Goal of the exercise: Rewrite the part of the entries below that opens with the line containing "Kinnitusvahendid (743) (281, 433)" and closes with the line containing "Esileht (465, 200)", both lines included, keeping every line in that part. Multiply each answer coordinate by 1.6 and round to whole numbers, with halves rounded up, and give only those lines.

· · · · · · ·

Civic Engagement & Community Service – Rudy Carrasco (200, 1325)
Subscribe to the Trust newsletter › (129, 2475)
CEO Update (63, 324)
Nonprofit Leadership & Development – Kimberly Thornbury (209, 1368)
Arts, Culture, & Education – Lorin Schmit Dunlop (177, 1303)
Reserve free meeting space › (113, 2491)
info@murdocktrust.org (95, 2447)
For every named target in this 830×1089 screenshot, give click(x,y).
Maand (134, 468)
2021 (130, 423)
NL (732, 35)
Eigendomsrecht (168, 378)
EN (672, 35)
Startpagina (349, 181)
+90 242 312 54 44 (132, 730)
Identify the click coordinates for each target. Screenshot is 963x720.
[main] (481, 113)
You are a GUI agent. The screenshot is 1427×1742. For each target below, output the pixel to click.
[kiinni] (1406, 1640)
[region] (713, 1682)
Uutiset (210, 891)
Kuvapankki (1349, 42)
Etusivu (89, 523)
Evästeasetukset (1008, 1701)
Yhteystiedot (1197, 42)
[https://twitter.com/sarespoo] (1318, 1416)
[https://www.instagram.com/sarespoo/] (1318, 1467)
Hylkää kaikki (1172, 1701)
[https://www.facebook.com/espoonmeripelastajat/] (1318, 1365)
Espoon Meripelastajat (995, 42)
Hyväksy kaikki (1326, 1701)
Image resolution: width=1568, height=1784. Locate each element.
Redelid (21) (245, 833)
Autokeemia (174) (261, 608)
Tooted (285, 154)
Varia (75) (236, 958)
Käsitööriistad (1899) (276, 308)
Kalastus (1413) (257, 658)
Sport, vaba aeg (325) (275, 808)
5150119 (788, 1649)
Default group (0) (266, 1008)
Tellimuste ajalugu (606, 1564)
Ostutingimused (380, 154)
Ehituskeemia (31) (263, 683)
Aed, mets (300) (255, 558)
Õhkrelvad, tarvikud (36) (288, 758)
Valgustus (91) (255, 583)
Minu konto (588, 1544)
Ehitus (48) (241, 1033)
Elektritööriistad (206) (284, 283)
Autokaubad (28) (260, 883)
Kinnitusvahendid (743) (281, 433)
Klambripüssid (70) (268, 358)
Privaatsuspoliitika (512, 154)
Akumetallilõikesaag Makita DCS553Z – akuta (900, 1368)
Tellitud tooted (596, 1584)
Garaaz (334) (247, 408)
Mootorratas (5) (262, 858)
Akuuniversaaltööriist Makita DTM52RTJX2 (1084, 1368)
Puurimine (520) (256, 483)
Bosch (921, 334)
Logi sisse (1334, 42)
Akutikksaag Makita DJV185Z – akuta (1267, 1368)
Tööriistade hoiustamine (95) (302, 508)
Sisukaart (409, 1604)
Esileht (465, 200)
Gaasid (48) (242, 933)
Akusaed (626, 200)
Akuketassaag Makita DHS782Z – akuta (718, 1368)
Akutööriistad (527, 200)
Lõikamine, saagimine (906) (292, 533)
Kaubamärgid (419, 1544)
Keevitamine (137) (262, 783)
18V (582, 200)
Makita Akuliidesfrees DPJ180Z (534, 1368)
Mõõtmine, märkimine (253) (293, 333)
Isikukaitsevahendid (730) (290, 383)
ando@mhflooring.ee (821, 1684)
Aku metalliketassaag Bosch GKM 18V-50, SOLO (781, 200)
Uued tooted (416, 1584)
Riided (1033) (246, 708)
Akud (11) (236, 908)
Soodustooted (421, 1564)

· · · · · · ·

Exercise answer:
Kinnitusvahendid (743) (450, 693)
Klambripüssid (70) (429, 573)
Privaatsuspoliitika (819, 246)
Akumetallilõikesaag Makita DCS553Z – akuta (1440, 2189)
Tellitud tooted (954, 2534)
Garaaz (334) (395, 653)
Mootorratas (5) (419, 1373)
Akuuniversaaltööriist Makita DTM52RTJX2 (1734, 2189)
Puurimine (520) (410, 773)
Bosch (1474, 534)
Logi sisse (2134, 67)
Akutikksaag Makita DJV185Z – akuta (2027, 2189)
Tööriistade hoiustamine (95) (483, 813)
Sisukaart (654, 2566)
Esileht (744, 320)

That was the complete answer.